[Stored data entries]
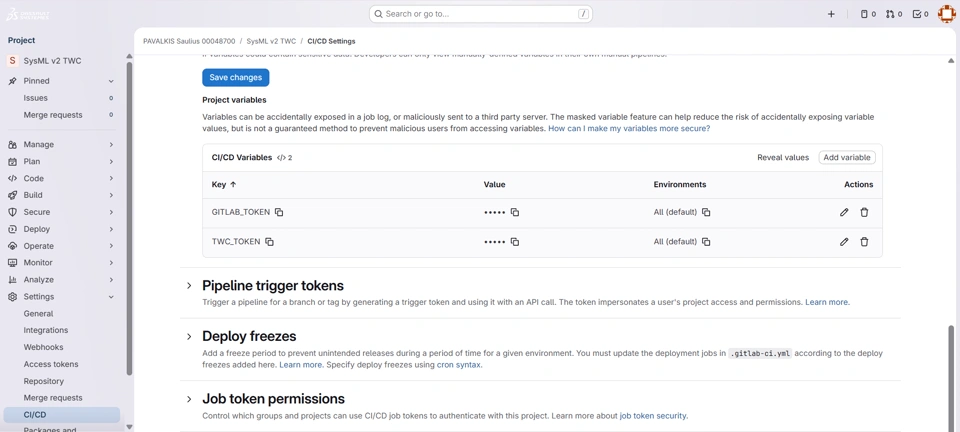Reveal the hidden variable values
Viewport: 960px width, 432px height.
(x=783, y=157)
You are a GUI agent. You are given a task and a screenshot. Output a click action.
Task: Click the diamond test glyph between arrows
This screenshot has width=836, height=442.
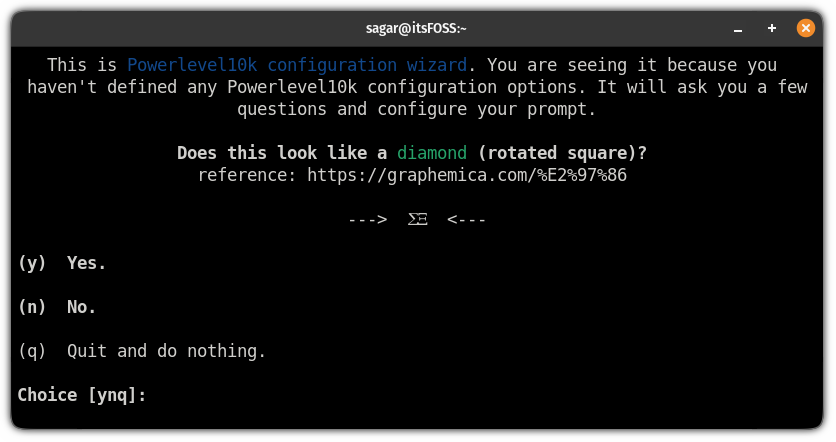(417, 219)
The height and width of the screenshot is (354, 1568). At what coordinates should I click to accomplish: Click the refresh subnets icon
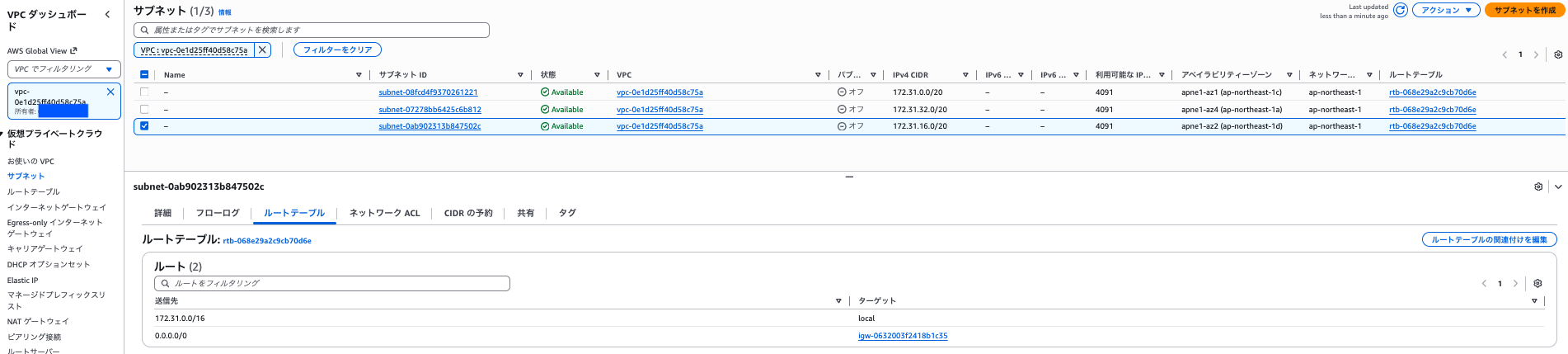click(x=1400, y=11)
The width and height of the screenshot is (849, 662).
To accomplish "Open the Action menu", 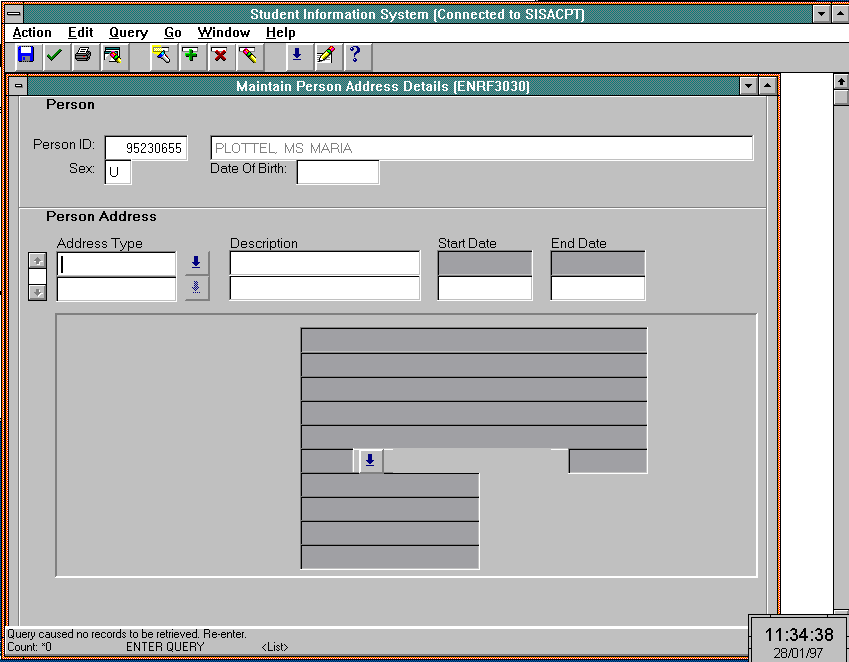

• _Task description_
Repeat word for word the lines beginning at the one with "The height and" and ending at the final line of the records above, both included, and no others. Leave the pictures out.

• _Result of this task_
The height and width of the screenshot is (354, 1568). At what coordinates should I click to accomplish: Click the refresh subnets icon
click(x=1400, y=11)
The width and height of the screenshot is (849, 662).
To accomplish "Open the Action menu", 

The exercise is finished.